→ **Your goal**:
Identify each line in the records below that contains the string "dropdown" and copy those lines out. Case counts.

→ **Data provided**:
<<<<
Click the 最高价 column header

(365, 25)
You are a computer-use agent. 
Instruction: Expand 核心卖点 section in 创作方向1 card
>>>>
<<<<
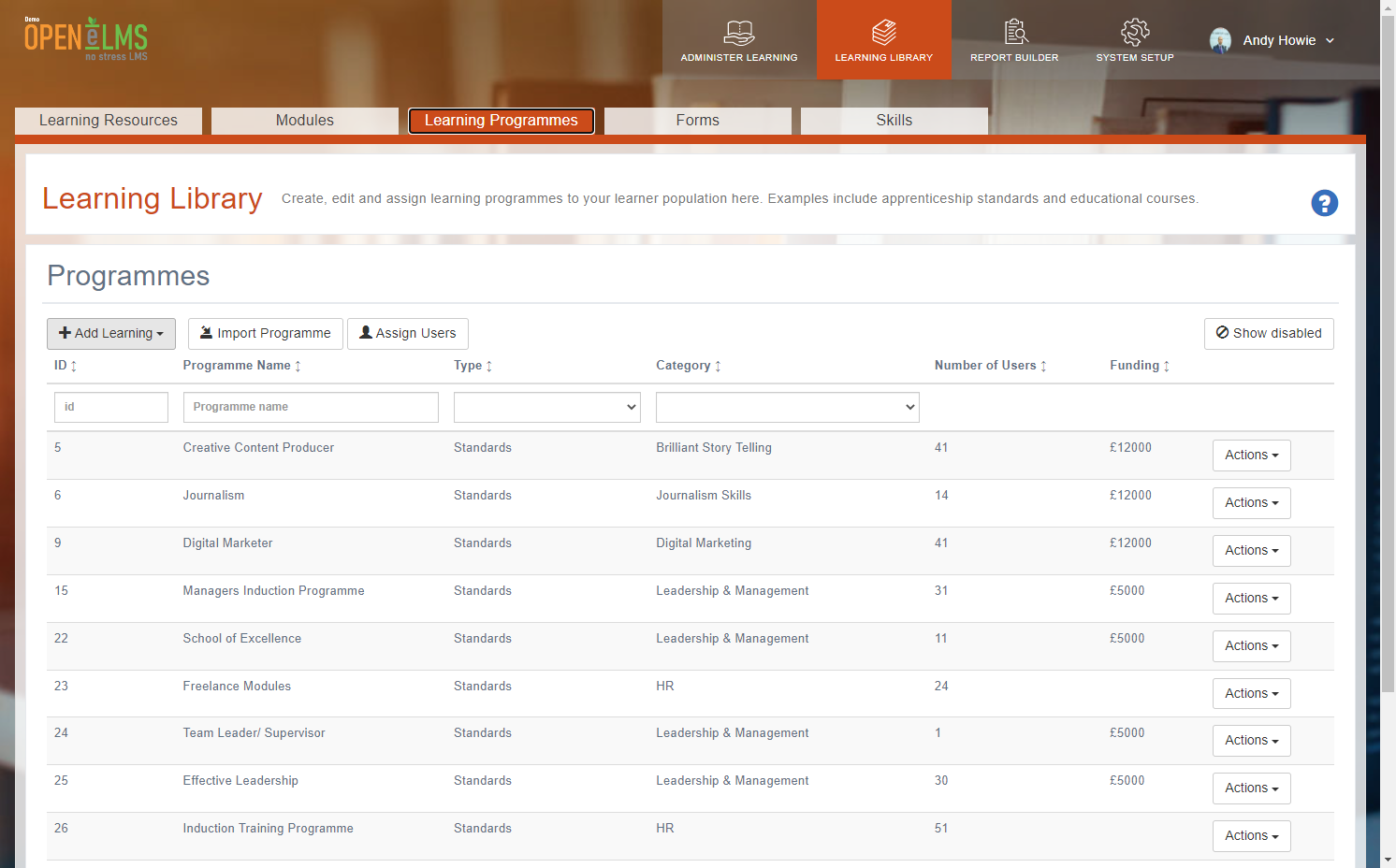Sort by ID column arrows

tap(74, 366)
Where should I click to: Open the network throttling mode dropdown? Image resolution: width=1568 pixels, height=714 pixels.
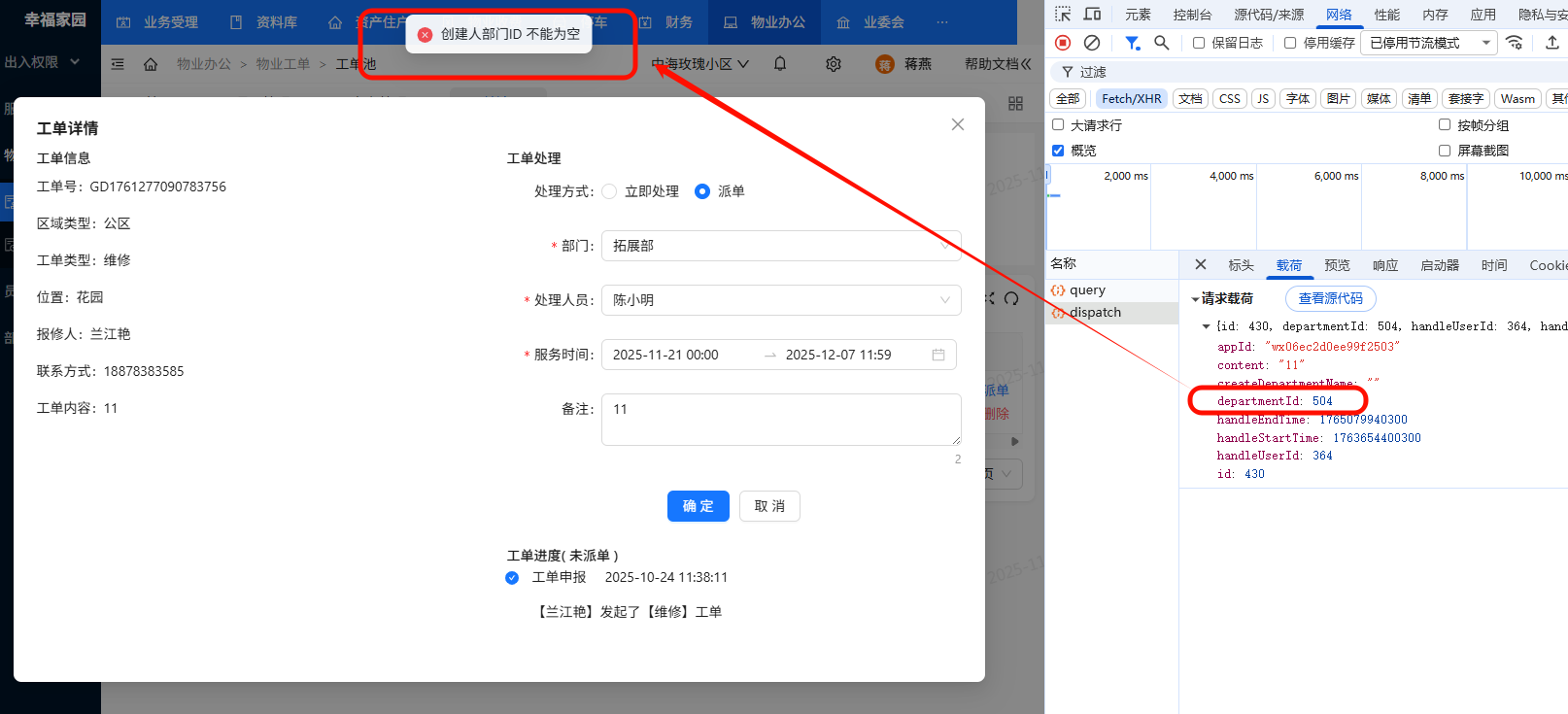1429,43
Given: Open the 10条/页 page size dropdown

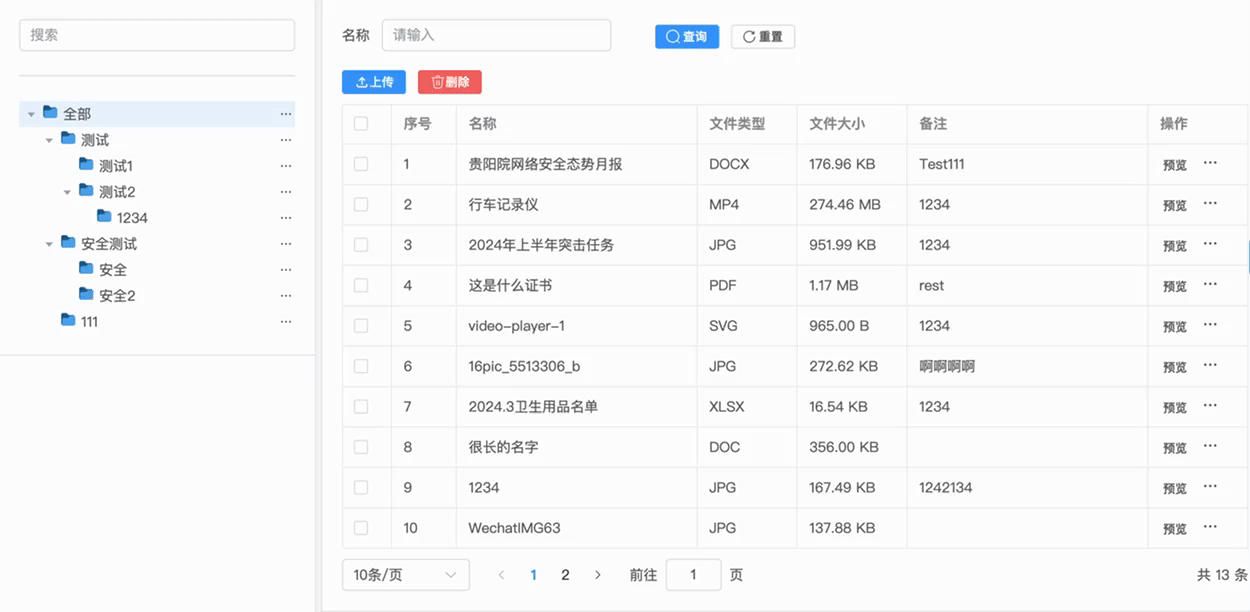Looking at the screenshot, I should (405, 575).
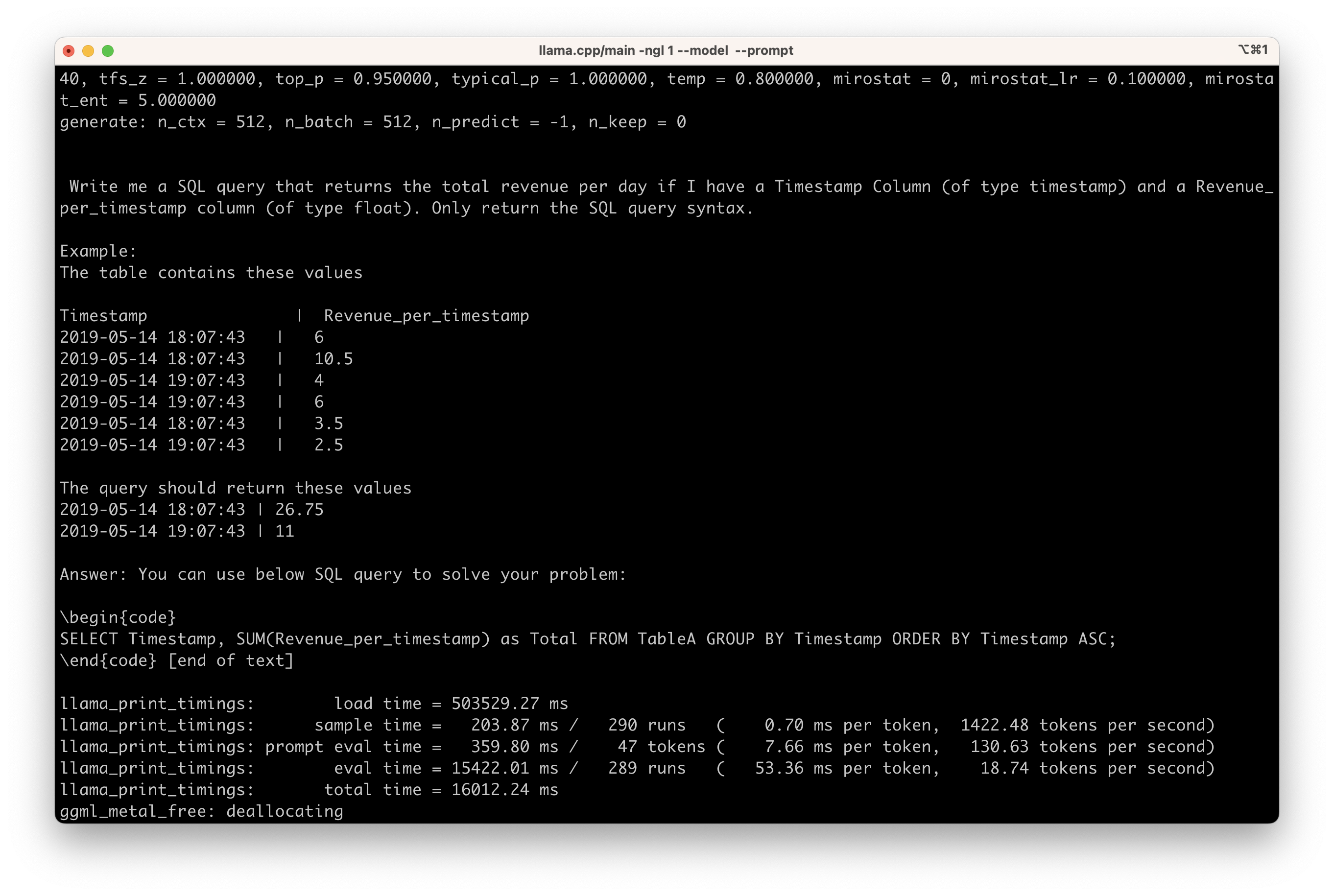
>>>>
→ **Exercise output**:
Where should I click to: Open the network throttling mode dropdown? Image resolution: width=1568 pixels, height=714 pixels.
Given: Open the 10条/页 page size dropdown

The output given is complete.